Everything You Think You Know About Campus Sexual Assault Is Wrong, by Justin Dillon.

By now, if you have followed this controversy at all over the last few years, you have heard of “one in five” — the idea that one in five women are sexually assaulted on college campuses.

Now, you might think that seems like an awfully big number given how many college students there are in the [USA]. If that statistic were true, it would constitute an absolute epidemic of rape. The authors put that number in sharp relief:

“The most recent data from the Department of Education indicate that approximately 10 million women are enrolled (full- or part-time) as undergraduates. The one-in-five figure would indicate that 2 million of them will be sexually assaulted at college. That’s 400,000 to 500,000 sexual assaults per year … For comparison’s sake, under the expanded definition of rape used in the FBI’s Uniform Crime Reports, in 2014 there were 116,645 rapes in the entire United States, a nation of 160 million females, one-sixteenth of whom are in college.”

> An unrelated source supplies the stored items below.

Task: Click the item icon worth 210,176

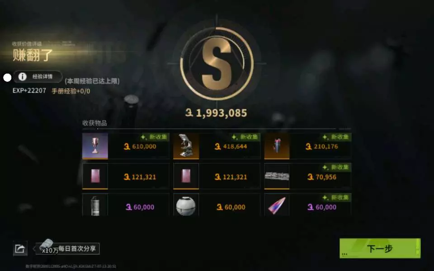Action: [277, 146]
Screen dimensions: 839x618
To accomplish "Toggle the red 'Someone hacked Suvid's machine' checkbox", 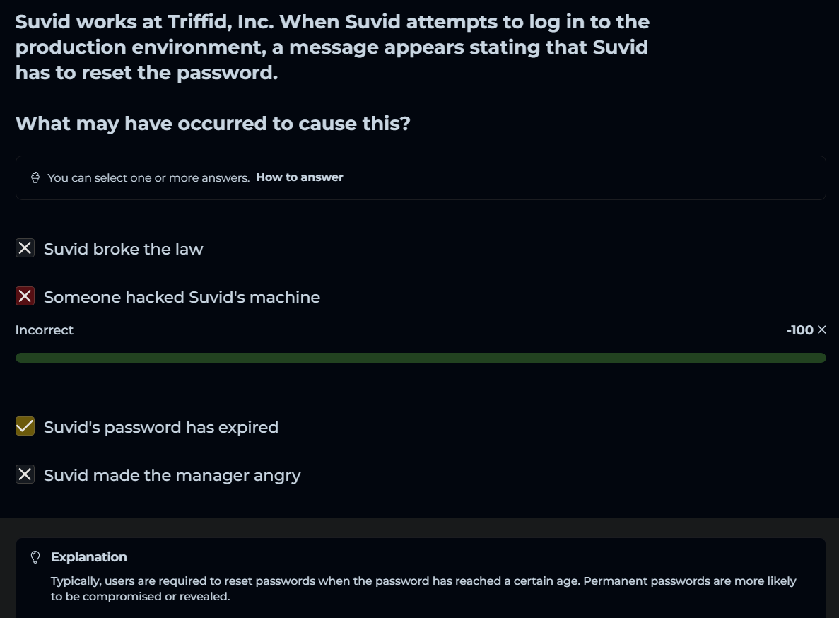I will [25, 296].
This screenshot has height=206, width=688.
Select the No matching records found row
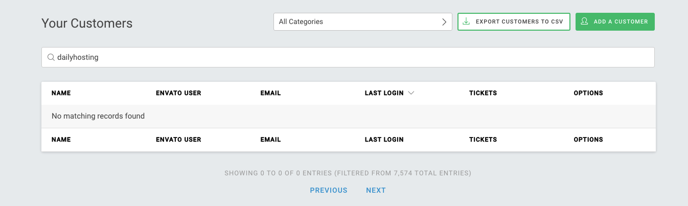coord(349,116)
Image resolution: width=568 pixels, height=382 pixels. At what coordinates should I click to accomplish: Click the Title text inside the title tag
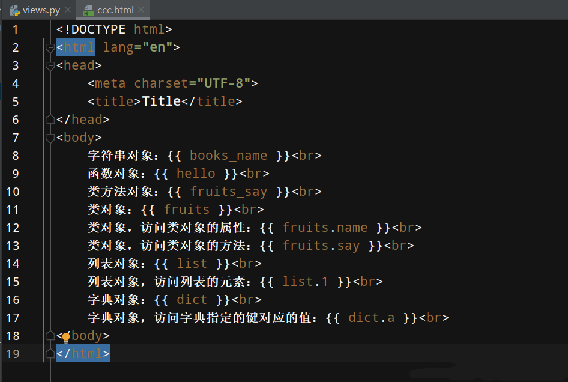tap(161, 101)
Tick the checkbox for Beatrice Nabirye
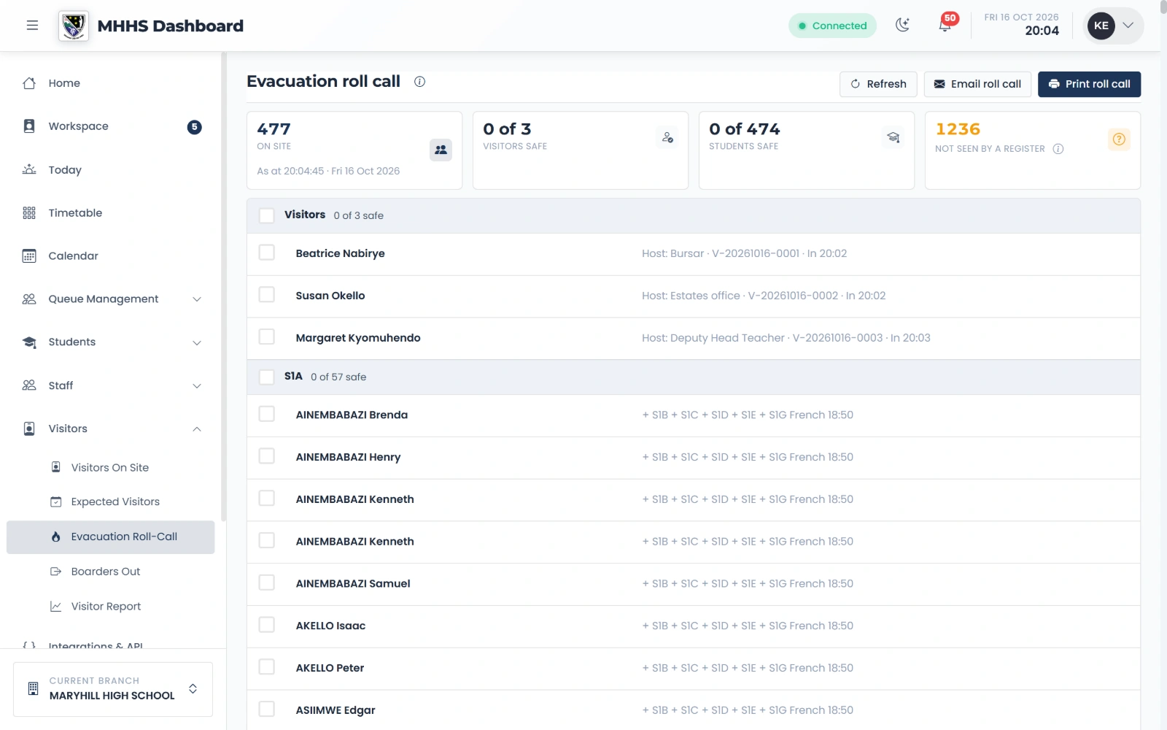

When you actually sit down and do the math, common sense would tell you that “one in five” is false. …

“The National Crime Victimization survey (NCVS), conducted every six months by the U.S. Census Bureau for the Justice Department’s Bureau of Justice Statistics (BJS), has long been regarded as the gold standard of crime surveys. In 2014, BJS estimated that 0.61 percent of female college (and trade school) students, of whom 0.2 percent are raped, are sexually assaulted per year. Nonrape sexual assaults include unwanted sexual touching, attempted rape, and threats.”

So PC says one in five, but the reality is one in fifty.